Углубляясь в афоризмы, вы открываете почти в любом из них тернистый идеологический путь. Можно задавать читателю задачи на идеологическое построение, предлагая решить афоризм Ницше. Развертывая смысл афоризма, мы замечаем его двусторонность: в одном направлении растет его логический смысл; вскрываются сначала едва уловимые намеки на те или иные научные эстетические построения, вскрывается защита и критика этих построений; обнаруживается эрудиция Ницше, а также умение, где нужно, спрятать ее в карман; диалектика блещет — диалектика врага диалектики. В другом направлении развертывается пафос, вложенный в любой афоризм; он указывает нам подчас на сокровеннейшие переживания самого Ницше, укрытые легким сарказмом или стремительным парадоксом. Все заковывается в образной форме и подносится нам с пленяющей нас улыбкой тонкого эстета: афоризм становится эмблемой переживания; переживание — эмблемой мысли: и ни тем, и ни другим, но и тем и другим — всем вместе: символом становится у Ницше афоризм.
Потрудитесь теперь составить себе верное представление об этой идеологии; задача трудней, чем думают идеологи Ницше, приучившие нас с трогательной наивностью верить в то, что жиденькое credo, приписываемое ими Ницше, — действительно его credo. По крайней мере, я это испытал, прочитывая раз в седьмой «Заратустру».
Правильно понятое учение Ницше равняется банальной формуле, определяющей это учение, плюс той же формуле, преломленной сквозь сумму его афоризмов. Таковы чисто формальные затруднения для честного изложения Ницше; если к этому прибавить еще соображение о том, что к любому афоризму Ницше необходимы комментарии, что все комментарии эти могли бы составить десятки томов, а эти томы не написаны вовсе, то… лучше или формально изложить признаки, характеризующие писание Ницше, или вовсе не говорить о нем ничего. Сталкиваясь с Ницше, обыкновенно идут совершенно другим путем: не так его изучают: не слушают его в «себе самих»: читая, не читают: обдумывают, куда бы его скорей запихать, в какую бы рубрику отнести его необычное слово; и — рубрика готова: только Ницше в ней вовсе не умещается. Тогда поступают весьма просто и решительно. Обходя и исключая противоречия (весь Ницше извне — противоречие), не стараясь вскрыть основу этих противоречий или вскрывая ее не там, легко и просто обстругивают Ницше: и ветвистое дерево его системы глядит на нас, как плоская доска; затем проделывают с доской решительно все: или ее выкидывают, или сжигают, или прилаживают к домашним своим потребностям, или же заставляют молиться на деревянный идол; деревянное ницшеанство, деревянная борьба с Ницше — вот что нас встречает на пути, к которому звал Ницше. Так поступают все идеологи, все популяризаторы: плоская доска из общих суждений о свободе личности, о предрассудках морали — вот что нас тут встречает; и эту-то сухую древесину навязали широкой публике как заправское ницшеанство!

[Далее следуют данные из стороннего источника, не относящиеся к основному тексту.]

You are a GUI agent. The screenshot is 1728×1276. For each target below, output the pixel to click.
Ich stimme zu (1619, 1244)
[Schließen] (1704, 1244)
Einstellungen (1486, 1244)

Методологическая обработка тех или иных «черт философии» Ницше — вполне допустима; более того: желательна. Только не следует забывать, что тут мы анализируем Ницше вовсе не для живых потребностей души, а для решения вполне серьезных, почтенных, но академических вопросов; т. е. можно освещать проблему ценностей у Ницше в свете этой проблемы у Маркса, Авенариуса, Риккерта; но нельзя результатами такого сравнения выражать Ницше «невыразимого», молчаливо смеющегося нам.
Все же такая обработка плодотворнее и скромнее, нежели крикливое заявление о сущности идеологии ницшеанства, потому что идеология эта — не идеология вовсе. В первом случае изучаем мы самые клеточки древесины, образующей дерево ницшеанства, и вовсе не убиваем мы дерева; а вот если его обстругать, тогда — прощай, шелестящая крона афоризмов-листьев. Но стругали: будут и впредь стругать.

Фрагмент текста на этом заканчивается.